● **ИСХОДНЫЙ ТЕКСТ**:
==*==

Сцена кончилась. Молчание. Он думающе посматривает на людей.
— А почему?
Как часто Владимир Иванович говорит это свое удивительное «а почему?» в жизненном тоне недоумения и мудрой хитрецы! И как часто это «а почему?» ставит вещи с головы на ноги, меняет все дело, дает целое направление в работе. Но почти всегда вопрос возникает от чего–нибудь столь неожиданного, столь малого, что никак не раскусишь, куда же он клонит.
— А почему, — говорит он актрисе, играющей мать Маши, — а почему вы стоите?
Что за странный вопрос? Можно сесть, велико ли дело? Никто ничего не понимает.
— Нет, — продолжает он, — надо сесть.
Хорошо. Сядем. Сели. И вот тут–то открывается великий мастер сценического реализма. Забелиной необходимо благородно и прилично устроить свою дочь.

==*==

● **ФРАГМЕНТ ДАННЫХ**:
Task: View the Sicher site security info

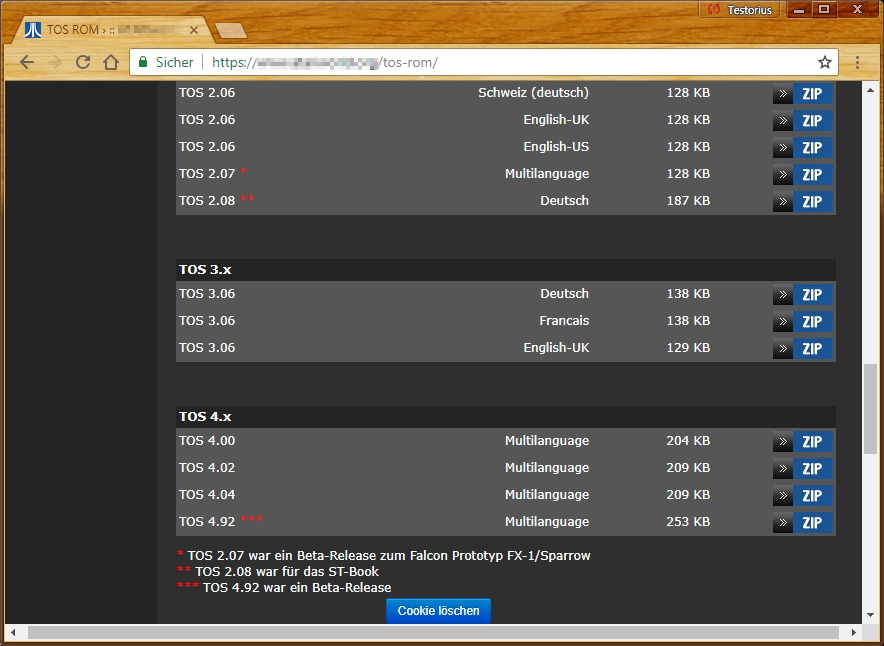Action: click(166, 62)
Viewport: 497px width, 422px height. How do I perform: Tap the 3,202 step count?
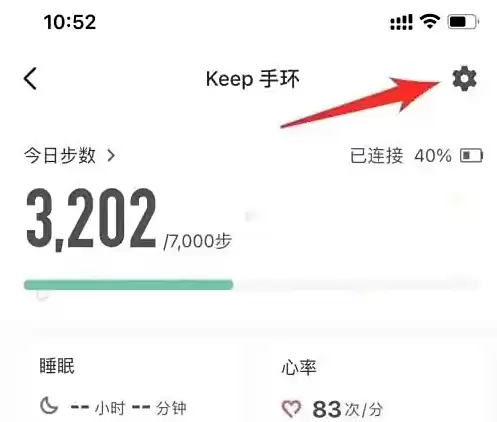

==*==

● **ПИСЬМЕННОЕ ЗАДАНИЕ A**: Приведите заново фрагмент исходного текста от слов «Что за странный» до слов «устроить свою дочь.» включительно.
● **ПИСЬМЕННОЕ ЗАДАНИЕ B**: Почему, согласно исходному тексту, окружающим трудно понять, к чему клонит Владимир Иванович своим вопросом «а почему?»? Ответьте в одном–трех предложениях.
● **ПИСЬМЕННОЕ ЗАДАНИЕ C**: Допишите следующую часть рассказа о репетиции с Владимиром Ивановичем, начав сразу после последнего предложения исходного текста.

● **ОТВЕТ A**:
Что за странный вопрос? Можно сесть, велико ли дело? Никто ничего не понимает.
— Нет, — продолжает он, — надо сесть.
Хорошо. Сядем. Сели. И вот тут–то открывается великий мастер сценического реализма. Забелиной необходимо благородно и прилично устроить свою дочь.

● **ОТВЕТ B**: Этот вопрос почти всегда возникает из-за чего-нибудь настолько неожиданного и малого, что никак не раскусишь, куда он клонит.

● **ОТВЕТ C**:
— Вы делаете революции, — говорит Владимир Иванович, — очень хорошо. Это ваше мужское дело. Но уж как выдать замуж дочь — это знаю я, это мое женское дело. Тут уж позвольте мне быть хозяйкой. Значит, она приходит к матросу хозяйкой, усаживается, рассматривает своего будущего зятя, и он покорно и боязливо стоит перед ней и…
Он выходит, Немирович — Данченко, и показывает, как Забелина разговаривает с матросом. Все, кто тут присутствует, аплодируют ему — так правдиво, так просто и свободно раскрылась сцена.
Он не смешит, не делает шаржа, но как упоительно весело на его репетициях. Незабываемые дни…
Мы ждем репетиции ленинских сцен. Немирович — Данченко сказал, что актер на верном пути, но надо еще что–то найти. Аристократичность?.. Да, и аристократичность, и еще что–то другое.
Наконец приходит день, когда идет ленинская сцена.
Какие решения найдет он для образа Ленина? Будет ли он показывать сцену? Какие будут мизансцены? Мы ждем большого вступления, широкой экспозиции, но Немирович — Данченко даже не просматривает сцены, а с первой минуты приступает к работе.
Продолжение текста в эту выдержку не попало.